もうこの時点で電話対応やりたくなくなりますね!
LINEやDiscordでこんな事する人いないですから。
まあ基本として覚えておくだけで十分です。
その後発信者が常識のある人であれば、以下のように続くと思います。
「いつもお世話になっております。○○株式会社の○○です。」
めっちゃ重要な「会社名」と「名字」を名乗ってきました。
すぐメモをとりましょう。
メモのとり方は環境や人によって変わりますが、とにかく電話をうけてすぐメモを取れるような環境づくりが重要です。
- 紙のメモ帳や付箋に鉛筆やボールペンでメモする
- 小さなホワイトボードにペンでメモする
- Windowsのメモ帳アプリや付箋アプリを使ってメモする
- Webブラウザでグループタブを作成し、グループ名で一時的にメモする
- メールソフトやWebブラウザの検索バーで一時的にメモする
もし小売や飲食であれば発信者は名乗ってきたりしてこないと思うので、こちらも店名を伝えるだけでいいと思います。
「お電話ありがとうございます。○○店です。」
要件を聞く
その後は要件を聞きましょう。
基本的に以下のパターンになります。
- 「○○はありますか?」といった質問
例:ニュースで話題になっていた商品の在庫確認 - 「○○したい」といった要望
例:直接あって会議をしたい - 「○○さんいますか?」「○○さんにかわってください」といった電話転送の希望
例:営業担当者との商談
上記質問について自信がない場合は、電話を保留にしましょう。
電話機に保留ボタンがあります。
以下の理由がありますので、電話を保留にするのは問題ないのですから。
- 「○○はありますか?」といった質問は、在庫を確認するために移動しなければならないから。

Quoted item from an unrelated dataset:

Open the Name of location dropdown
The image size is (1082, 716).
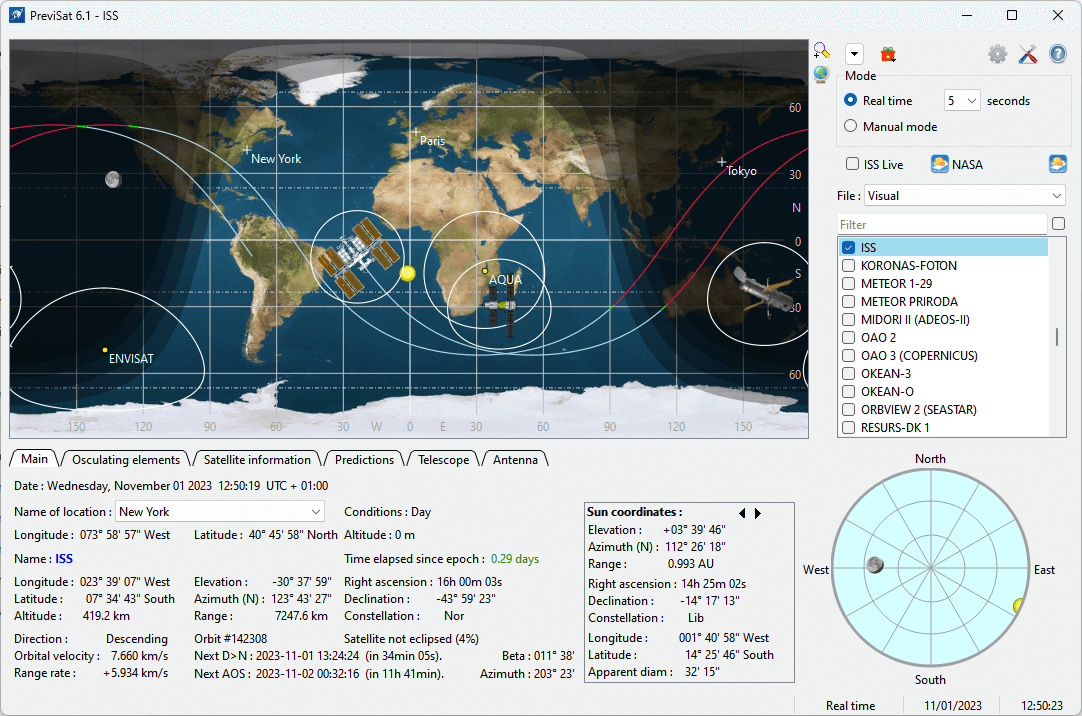pos(219,512)
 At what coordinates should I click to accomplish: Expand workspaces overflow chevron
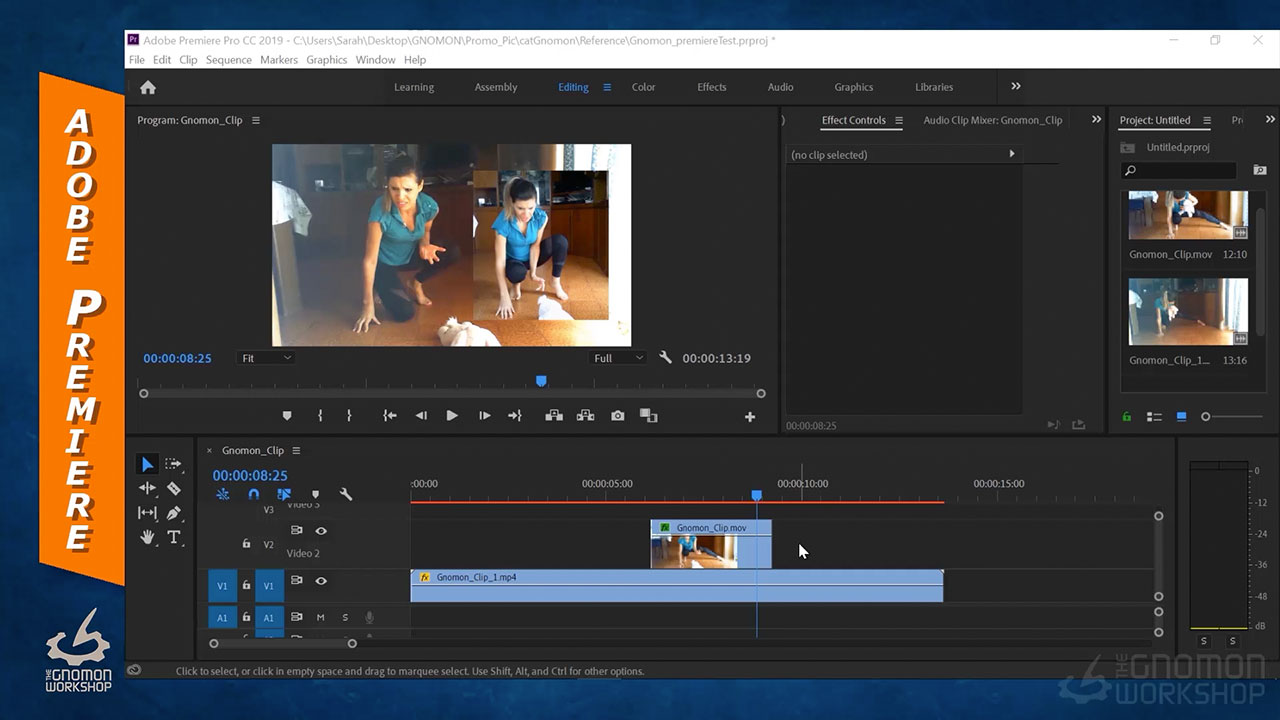[1016, 87]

- 「○○したい」といった要望は、もしかすると既に行われている商談に関する内容で、詳細を把握している人が社内にいるかもしれないから。
- 「○○さんいますか?」「○○さんにかわってください」といった電話転送の希望を実現するにあたり、担当者が社内にいて、電話対応可能か確認する必要があるから。
クロージング
例えば1の質問ですぐ回答できるのであれば、回答するだけでお客様は満足するかもしれません。
もしそうであれば、回答後に以下の内容を伝えるだけで電話は終了します。
「また何かございましたら、お気軽にお問い合わせください。本日はお電話ありがとうございました。失礼いたします。」
「またのお問い合わせお待ちしております。本日はお電話ありがとうございました。失礼いたします。」
商品を購入するために来店される場合は、以下の内容でいいと思います。
「ご来店お待ちしております。本日はお電話ありがとうございました。失礼いたします。」
もし2や3であれば電話をかわってもらうか、電話を転送するだけで済むので、電話機の転送ボタンを押して転送しましょう。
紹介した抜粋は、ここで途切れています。